Adventure follows detective Enola Holmes to Malta, where her plans to tie the knot unravel when Sherlock's disappearance plunges her into a perilous case.
My thoughts on the Enola Holmes series is pretty lukewarm, despite me liking the previous two movies. Carrying a dependable and adaptable wit, charm and adventurous spirit without sacrificing the parameters of what makes an enjoyable mystery story, they’re competent and occasionally delightful—their greatest strength and the ceiling they never seem interested in breaking through.
Enola Holmes 3 is somehow more of the same….and somehow less to its own detriment.
This is the first time one of these movies has been made without Harry Bradbeer at the helm of the directors chair, but it’s not like Philip Barantini had some big shoes to fill. For what it’s worth, as a director, he proves to be more thoughtful and nifty with shifting towards slightly more grounded, spatially aware instincts regarding the mechanics of each scene besides the mood. But the material keeps pulling him back, and he mostly lets it—those more interesting impulses flickering briefly before the formula closes over them; it makes him a capable replacement. He’s also, ultimately, an anonymous one at the end of the day.
Trading in the familiar streets of London from the first two movies for the sun-drenched landscapes of Malta, it does make for a visual refreshing pivot and a beautiful backdrop in and of itself. Gary Williamson’s production design is mostly content on letting the island do the heavy lifting, dressing what’s already there rather than build anything on top of it, which is fine….until the seams start to show. Despite the initial allure of the location, the scope and scale of it feels a little too contained and manicured to fully immerse us into the world they set up for later, and it never quite opens up into the sprawling, lived-in world the story seems to think it’s inhabiting. It should feel lived in but that feeling never manifests as the production leaning on the island’s natural beauty as a substitute for texture can’t conjure the density of a world with history baked into its walls.
Credit where it’s due on the presentation front: it’s consistent with its predecessors, not content in recycling the static Sherlock Holmes formula and there’s a genuine sense that this one seems rather adamant in keeping pace and maturing with its audience that’s grown up alongside it, trading in the wide-eyed novelty of the first film for something with more grit behind it. I just wish the overall look of the film better reflected that. Matthew Lewis’s cinematography at least keeps the visual consistency of the series intact as it never has been that visually impressive, but there’s a quiet diligence to how he does his damnedest to push against that ceiling. There’s a genuine effort to make things feel more immersive and cinematic this time: the staging shows real spatial awareness, and finds angles that actually breathe and are shot with some ambition behind the lens. The lighting is actually halfway decent too (which for these Netflix productions might as well be a godsend).

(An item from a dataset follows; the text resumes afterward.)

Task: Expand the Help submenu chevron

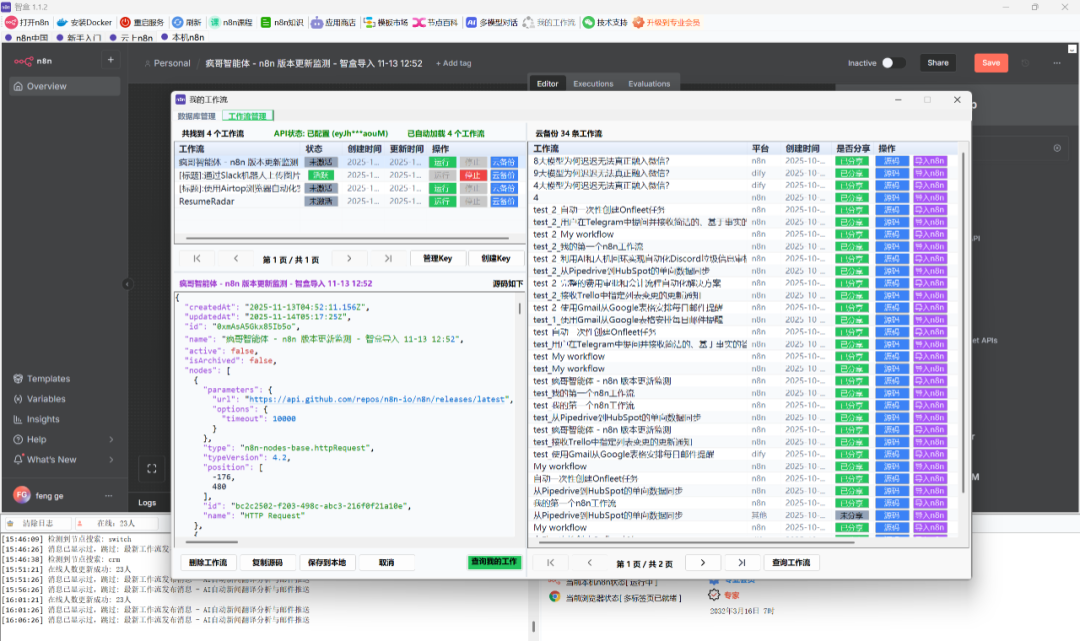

If you wanna be technical, Tommy Boulding’s editing was it’s own kind of roller-coaster— jarring transitions and a fast-and-furious pace that blows past most of the story before you’ve had a chance to settle into it, only for the rest to just level out, steadying into something unremarkable with nothing particularly damning to leave a comment on.
Speaking of that pacing, I could tell it was trying really hard to be energetic and keep that forward momentum by any means. It’s thankfully never break-neck to a nauseating degree or jarring or distracting enough to discombobulate you from taking notice, but when you consider the runtime is actually half-an-hour shorter than Enola Holmes 2, you can’t help but ponder just how much is missing. Tension and suspense briefly materializes on a whim before dissipating just as quickly, most of the humor is nigh non-existent, or I just simply didn’t find it funny or endearing in a way, the stakes never quite scale with the narrative’s own ambitions and as per tradition, the action sequences remain almost stubbornly rudimentary: the stilted choreography is telegraphed well in advance and moves through its paces like it’s been blocked for a stage rehearsal that never quite graduated into a real performance. Now tonally speaking, it’s in line with its predecessors….but it’s very muted this time. The charm that made those movies work in spite of themselves has thinned to the point of transparency here, and what’s left underneath isn’t quite enough to carry the weight of a mystery that asks you to care about it.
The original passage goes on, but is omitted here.